Pakaian menciptakan seseorang, kata Mark Twain suatu ketika, sementara mereka yang telanjang sedikit bahkan tak berpengaruh sama sekali kepada masyarakat.
Melalui kalimat itu Twain ingin mengatakan bahwa pakaian menjadikan seseorang dikerangkeng oleh berbagai simbol: status sosial, ekonomi, politik, agama hingga hirarki dalam tangga sosial. Sebelum berpakaian, tidak ada yang namanya "seseorang", tidak ada pribadi atau sosok. Semua nyaris sama. Egaliter. Setara.

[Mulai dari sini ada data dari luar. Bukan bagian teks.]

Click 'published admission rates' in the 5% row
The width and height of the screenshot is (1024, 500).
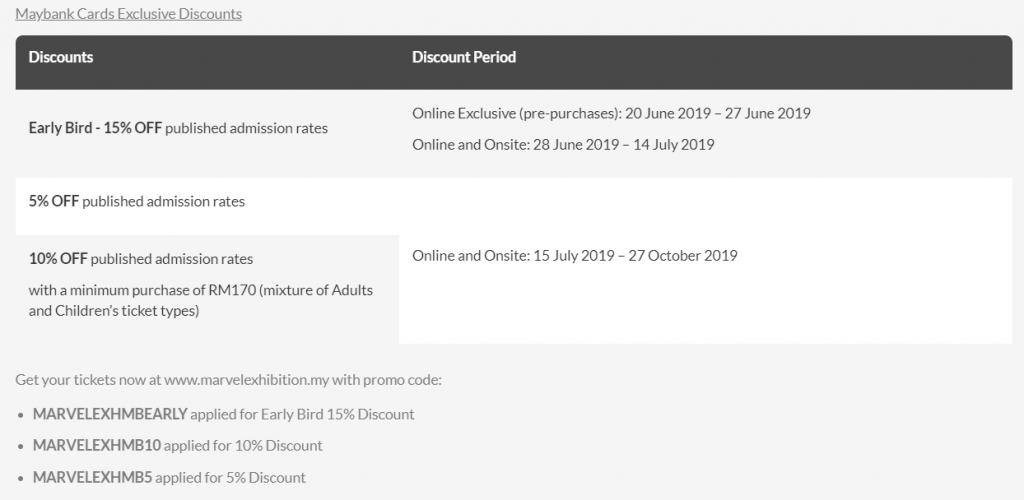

Begitu hirarki sosial terbentuk, maka egalitarianisme sesungguhnya telah menjadi nostalgia. Pakaian menegaskan, sekaligus melahirkan, keberadaan hirarki sosial. Di zaman-zaman tertentu, dalam kebudayaan-kebudayaan tertentu, posisi seseorang dalam masyarakat bisa diendus melalui pakaian yang dikenakannya.
Pakaian akhirnya menjadi tanda kehilangan: egalitarianisme yang kadung menjadi sebuah nostalgia yang neurotik. Dikatakan neurotik karena masing-masing dari kita, tanpa sadar, kadang menginginkan pemenuhan akan nostalgia terhadap egalitarianisme yang sudah lampau dan menghilang itu.
Pakaian sekaligus juga menjadi tanda yang memisahkan antara manusia yang belum dan sudah bersentuhan dengan "dosa asal".
Kitab Suci dari tiga agama Ibrahim percaya bahwa nenek moyang kita, Adam dan Hawa, tinggal di surga yang indah, surga yang tak belum mengenal pakaian dan karenanya belum disentuh hirarki. Pelanggaran terhadap larangan memakan buah khuldi menjadi "dosa asal" yang membuat Adam dan Hawa, juga kita semua, akhirnya harus turun dan tinggal di bumi.
Kita semua, akhirnya, dihukum untuk berpakaian.
Peradaban membenci ketelanjangan karena membangkitkan kembali ingatan mengenai "dosa asal". Tiap kali seseorang merasa benci melihat ketelanjangan, boleh jadi itu dipicu rasa iri yang ganjil: kenapa orang lain bisa merayakan nostalgia terhadap egalitarianisme dan saya tidak?
Rasa iri itu lantas dibungkus menjadi doktrin yang lain: melihat orang telanjang pun kini sudah menjadi suatu dosa. Sebab terlalu sedikit orang yang sanggup untuk telanjang dan terlalu banyak orang yang ingin telanjang tapi tak lagi berkuasa terhadap tubuhnya.
Betapa menyenangkannya melihat beberapa orang, dalam keadaan telanjang, bisa saling bercakap-cakap tanpa rasa sungkan yang berlebihan. Saling bertukar pikiran tentang apa saja dalam keadaan telanjang adalah tanda bahwa egalitarianisme itu sesuatu yang mungkin -- dan orang tak perlu kembali ke surga lebih dulu untuk bisa mencecap pengalaman primordial semacam itu.
Sangat banyak dari kita yang belum pernah, bahkan mungkin tak akan pernah bisa untuk seumur hidupnya, melakukan hal sepele seperti yang dilakukan Pele dan Beckenbauer di foto ini.
Sepele? Apa? Itu sama sekali tidak sepele, Bung! Khususnya untuk peradaban yang kelewat tinggi menjunjung rasa malu dan ribuan tabu.